相見積もりを取ることで、平均15〜30%のコストダウンが期待できます。3社以上から見積もりを取り、金額だけでなく塗料の種類・施工内容・保証期間も比較しましょう。
② 閑散期(秋〜冬)に工事を依頼する
外壁塗装には「繁忙期」と「閑散期」があります。春(3〜5月)と秋(9〜11月)は工事が集中する繁忙期で、業者側も値引きに応じにくくなります。一方、真冬(12〜2月)は閑散期にあたり、業者によっては5〜10%程度の値引きに応じてもらいやすい時期です。
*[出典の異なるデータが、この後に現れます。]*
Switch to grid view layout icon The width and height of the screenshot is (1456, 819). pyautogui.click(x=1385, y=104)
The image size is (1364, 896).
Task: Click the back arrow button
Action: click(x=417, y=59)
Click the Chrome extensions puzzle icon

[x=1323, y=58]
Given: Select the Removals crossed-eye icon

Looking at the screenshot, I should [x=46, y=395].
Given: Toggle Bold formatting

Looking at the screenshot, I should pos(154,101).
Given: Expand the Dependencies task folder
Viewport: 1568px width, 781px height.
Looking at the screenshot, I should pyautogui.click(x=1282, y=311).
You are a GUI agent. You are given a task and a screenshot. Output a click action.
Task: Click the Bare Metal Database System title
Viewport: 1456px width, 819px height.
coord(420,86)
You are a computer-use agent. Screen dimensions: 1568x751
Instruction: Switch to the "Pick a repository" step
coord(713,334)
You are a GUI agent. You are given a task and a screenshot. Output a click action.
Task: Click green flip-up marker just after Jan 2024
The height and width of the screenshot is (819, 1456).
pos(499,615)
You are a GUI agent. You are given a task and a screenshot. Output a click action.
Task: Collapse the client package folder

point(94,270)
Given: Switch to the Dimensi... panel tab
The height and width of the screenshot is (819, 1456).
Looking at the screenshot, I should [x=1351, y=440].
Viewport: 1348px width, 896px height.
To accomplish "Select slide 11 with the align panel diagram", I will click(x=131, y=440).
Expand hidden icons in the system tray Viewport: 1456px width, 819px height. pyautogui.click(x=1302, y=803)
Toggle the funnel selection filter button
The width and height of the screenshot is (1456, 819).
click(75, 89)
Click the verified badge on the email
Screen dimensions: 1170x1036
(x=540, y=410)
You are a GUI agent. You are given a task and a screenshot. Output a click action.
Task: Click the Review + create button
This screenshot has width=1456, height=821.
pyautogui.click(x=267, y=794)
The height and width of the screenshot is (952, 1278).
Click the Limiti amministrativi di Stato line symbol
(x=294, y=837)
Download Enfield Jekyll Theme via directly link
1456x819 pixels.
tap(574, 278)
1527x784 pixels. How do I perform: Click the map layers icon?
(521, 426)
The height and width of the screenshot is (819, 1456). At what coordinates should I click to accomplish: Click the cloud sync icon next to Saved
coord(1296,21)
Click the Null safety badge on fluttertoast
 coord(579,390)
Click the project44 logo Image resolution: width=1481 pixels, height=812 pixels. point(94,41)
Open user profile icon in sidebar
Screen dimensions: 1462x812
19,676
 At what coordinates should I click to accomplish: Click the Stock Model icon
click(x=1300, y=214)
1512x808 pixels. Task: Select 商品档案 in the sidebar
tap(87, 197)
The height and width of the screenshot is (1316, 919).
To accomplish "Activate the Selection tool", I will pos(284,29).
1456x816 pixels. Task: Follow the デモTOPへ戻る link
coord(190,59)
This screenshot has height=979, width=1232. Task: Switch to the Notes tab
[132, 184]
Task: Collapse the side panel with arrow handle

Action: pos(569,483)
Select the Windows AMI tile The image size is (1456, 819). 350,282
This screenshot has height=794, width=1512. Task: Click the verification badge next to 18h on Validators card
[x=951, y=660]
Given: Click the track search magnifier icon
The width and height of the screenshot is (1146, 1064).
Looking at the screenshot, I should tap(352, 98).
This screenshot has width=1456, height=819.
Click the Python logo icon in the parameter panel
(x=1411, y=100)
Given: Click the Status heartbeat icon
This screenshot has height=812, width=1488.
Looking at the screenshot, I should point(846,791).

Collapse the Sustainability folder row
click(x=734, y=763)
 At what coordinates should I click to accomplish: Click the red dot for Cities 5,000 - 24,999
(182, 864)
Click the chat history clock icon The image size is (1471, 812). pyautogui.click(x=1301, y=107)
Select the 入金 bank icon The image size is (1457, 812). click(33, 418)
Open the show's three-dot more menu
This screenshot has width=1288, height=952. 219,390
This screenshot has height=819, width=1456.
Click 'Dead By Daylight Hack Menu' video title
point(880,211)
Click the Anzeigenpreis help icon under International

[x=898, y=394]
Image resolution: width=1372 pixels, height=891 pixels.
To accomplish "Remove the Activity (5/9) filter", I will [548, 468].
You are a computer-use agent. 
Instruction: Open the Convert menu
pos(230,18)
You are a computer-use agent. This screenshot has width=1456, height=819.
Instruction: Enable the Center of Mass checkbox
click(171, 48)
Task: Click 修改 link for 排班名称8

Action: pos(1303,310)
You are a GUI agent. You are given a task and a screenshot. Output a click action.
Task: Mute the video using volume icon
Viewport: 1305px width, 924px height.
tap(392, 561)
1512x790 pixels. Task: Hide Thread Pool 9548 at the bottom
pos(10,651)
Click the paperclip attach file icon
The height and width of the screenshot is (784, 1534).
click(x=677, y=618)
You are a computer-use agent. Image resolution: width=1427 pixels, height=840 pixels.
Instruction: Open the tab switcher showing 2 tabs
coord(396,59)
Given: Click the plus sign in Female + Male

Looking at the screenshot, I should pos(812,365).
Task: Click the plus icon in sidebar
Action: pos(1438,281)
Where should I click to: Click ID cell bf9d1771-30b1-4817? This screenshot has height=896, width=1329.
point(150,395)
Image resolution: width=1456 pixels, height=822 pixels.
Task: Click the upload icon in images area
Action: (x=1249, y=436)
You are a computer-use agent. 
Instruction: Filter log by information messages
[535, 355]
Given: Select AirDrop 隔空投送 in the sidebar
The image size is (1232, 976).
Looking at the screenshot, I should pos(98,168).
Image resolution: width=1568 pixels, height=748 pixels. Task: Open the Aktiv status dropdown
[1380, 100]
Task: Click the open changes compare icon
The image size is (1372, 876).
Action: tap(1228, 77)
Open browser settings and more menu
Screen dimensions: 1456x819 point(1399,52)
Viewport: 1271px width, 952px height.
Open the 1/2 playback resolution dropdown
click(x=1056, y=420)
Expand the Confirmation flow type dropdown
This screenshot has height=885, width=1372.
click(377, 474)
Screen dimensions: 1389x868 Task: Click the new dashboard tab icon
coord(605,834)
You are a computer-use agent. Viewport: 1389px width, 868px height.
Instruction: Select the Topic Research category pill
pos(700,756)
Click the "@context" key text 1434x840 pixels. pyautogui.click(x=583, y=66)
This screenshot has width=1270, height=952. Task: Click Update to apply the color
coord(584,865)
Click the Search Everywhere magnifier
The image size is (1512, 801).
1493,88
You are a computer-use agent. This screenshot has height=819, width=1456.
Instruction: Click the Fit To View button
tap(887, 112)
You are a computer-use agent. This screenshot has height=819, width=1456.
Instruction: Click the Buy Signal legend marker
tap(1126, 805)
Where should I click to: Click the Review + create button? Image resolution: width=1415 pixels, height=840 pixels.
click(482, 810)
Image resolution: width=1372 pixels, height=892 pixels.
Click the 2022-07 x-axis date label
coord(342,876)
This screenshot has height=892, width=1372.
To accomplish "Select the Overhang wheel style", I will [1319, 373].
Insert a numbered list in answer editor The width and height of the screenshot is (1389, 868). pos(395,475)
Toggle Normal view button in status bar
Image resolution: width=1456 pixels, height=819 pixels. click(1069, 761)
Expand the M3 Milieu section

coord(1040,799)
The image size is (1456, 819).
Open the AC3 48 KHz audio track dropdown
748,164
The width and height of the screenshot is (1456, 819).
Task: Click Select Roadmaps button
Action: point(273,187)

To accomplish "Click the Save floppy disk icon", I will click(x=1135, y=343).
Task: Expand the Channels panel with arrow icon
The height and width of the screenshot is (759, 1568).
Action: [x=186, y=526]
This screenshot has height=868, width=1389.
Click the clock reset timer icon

ただし、気温が5℃以下・湿度85%以上の環境では塗料が正常に乾燥しないため、施工管理をきちんと行っている業者を選ぶことが前提です。
③ 足場代・諸経費の内訳を確認する
見積書に「一式」としか書かれていない場合は、必ず内訳を確認しましょう。特に「足場代」は水増しされやすい項目の一つです。
足場代の適正相場は600〜800円/㎡程度。仮に100㎡の足場を組む場合、適正価格は6〜8万円ですが、12〜15万円と記載されているケースも実際には見受けられます。
④ 補助金・助成金制度を活用する
外壁塗装には、自治体によって補助金や助成金が用意されている場合があります。省エネ性能の高い遮熱塗料・断熱塗料を使用する工事では、国や市区町村の補助対象になるケースがあります。
2026年現在、「子育てエコホーム支援事業」など国の補助制度も活用できる場合がありますので、工事前に自治体の窓口や業者に確認してみましょう。うまく活用すれば数万円〜最大30万円以上の補助を受けられることもあります。
⑤ 不要なオプション工事を見極める
見積もりには、必ずしも必要でないオプション工事が含まれていることがあります。例えば、「玄関ドアの塗装」「ベランダ防水」「雨樋の交換」などが、劣化状況を十分に確認せず一括で提案されているケースには注意が必要です。
本当に今必要な工事かどうか、第三者の目線でチェックすることが大切です。緊急性のない工事は次回に先送りするだけで、大幅なコスト削減につながります。
⑥ 塗料グレードを目的に合わせて選ぶ
「高い塗料を使えばいい」というわけではありません。塗料は耐用年数とコストのバランスで選ぶのが正解です。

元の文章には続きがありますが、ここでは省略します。